World of Politics with Harry McGee

No confidence motions are part and parcel of parliamentary politics. There are at least a handful each year and they can be directly linked either to an ongoing systemic problem with a Minister (usually housing or health) or a major crisis affecting a Minister (such as the fallout from the riots in Dublin last week).

Or indeed, the Government itself as a whole can be targeted.

This Coalition has faced two no confidence motions, one from Sinn Féin in 2022 and another from Labour earlier this year.

Do they make much difference? It depends on the motion and depends on the fragility of the government of the day. At their mildest, they can cause some further embarrassment to an embattled minister.
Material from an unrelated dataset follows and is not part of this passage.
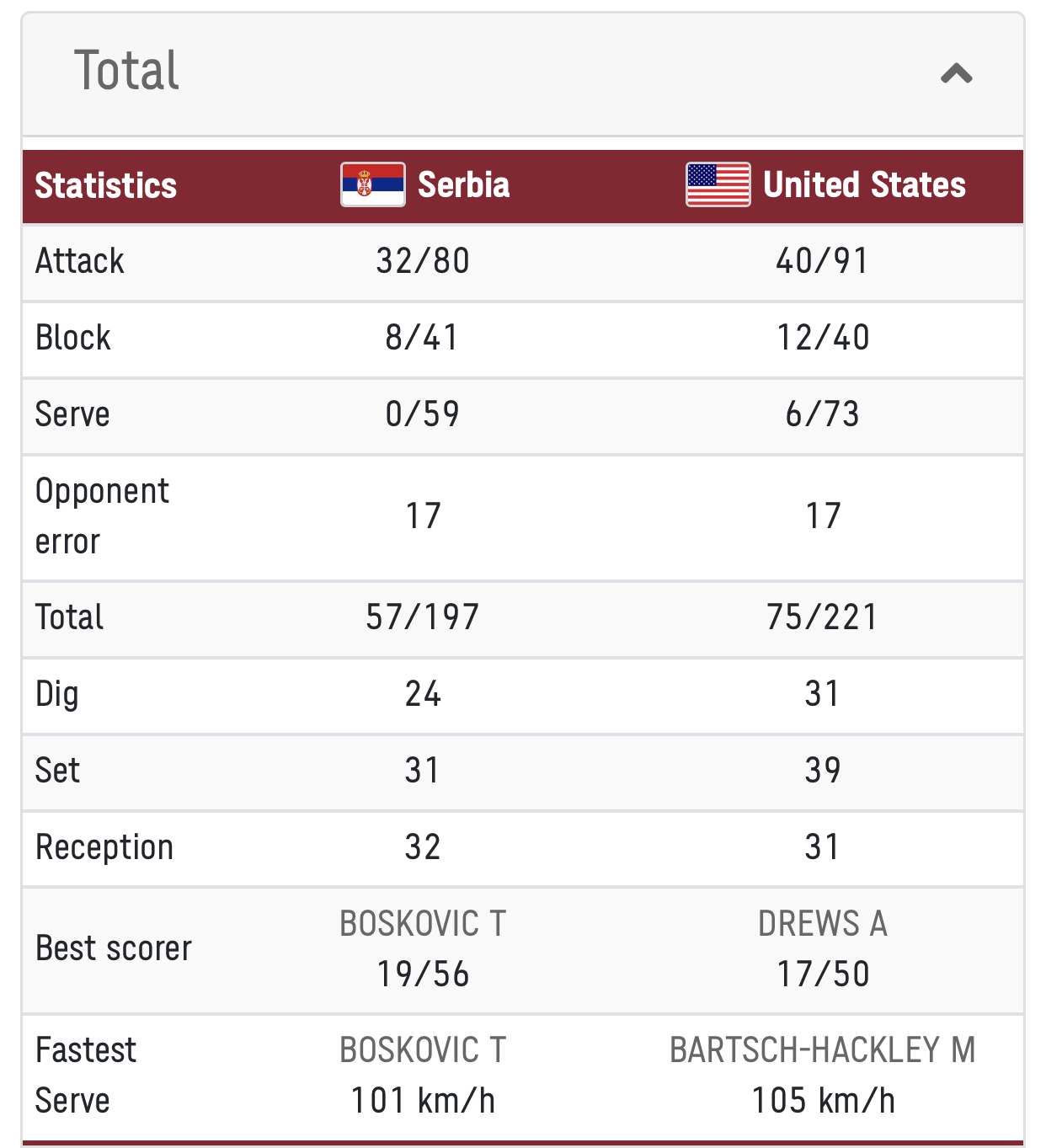The width and height of the screenshot is (1046, 1148).
Task: Open Serbia best scorer BOSKOVIC T
Action: (423, 924)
If the Government is hanging on by a threat, it can potentially be toppled.

Take a vote of confidence from over 30 years ago, that of November 5 1992. Albert Reynolds had replaced Charles Haughey as Taoiseach and had a tense relationship with the union coalition partner, the Progressive Democrats, and its leader Desmond O’Malley.

It came to a head when both leaders gave evidence to the Beef Tribunal, which examined export credit insurance given by a Fianna Fáil government to beef exporters, who were sending their produce into Iraq before sanctions were imposed on it for invading Kuwait.

The credit was worth £500 million, and the main beneficiary was Larry Goodman’s Anglo Irish Beef Processors. It left the State open to massive liabilities.

At the Tribunal O’Malley did not spare his criticism of Reynolds who was the Minister for Industry and Commerce when the export credit scheme was approved. He described him as being “unwise, reckless and foolish”.

Reynolds retorted, when he gave evidence, that O’Malley was being “dishonest” in his evidence.

It led to a serious rift between the two politicians that led to the coalition between Fianna Fáil and the Progressive Democrats falling apart.

As Reynold’s press secretary Seán Duignan wrote in his extraordinary book on Reynolds in Government ‘One Spin on the Merry-Go-Round’:

“Like a footballer badly fouled in the first round of a cup-tie, Reynolds nursed his wrath until the second leg, and then put the boot in. Unfortunately, as often happens in such circumstances, it instantly earned him the red card.

Pictured: Minister Helen McEntee…latest in a long line to face confidence vote.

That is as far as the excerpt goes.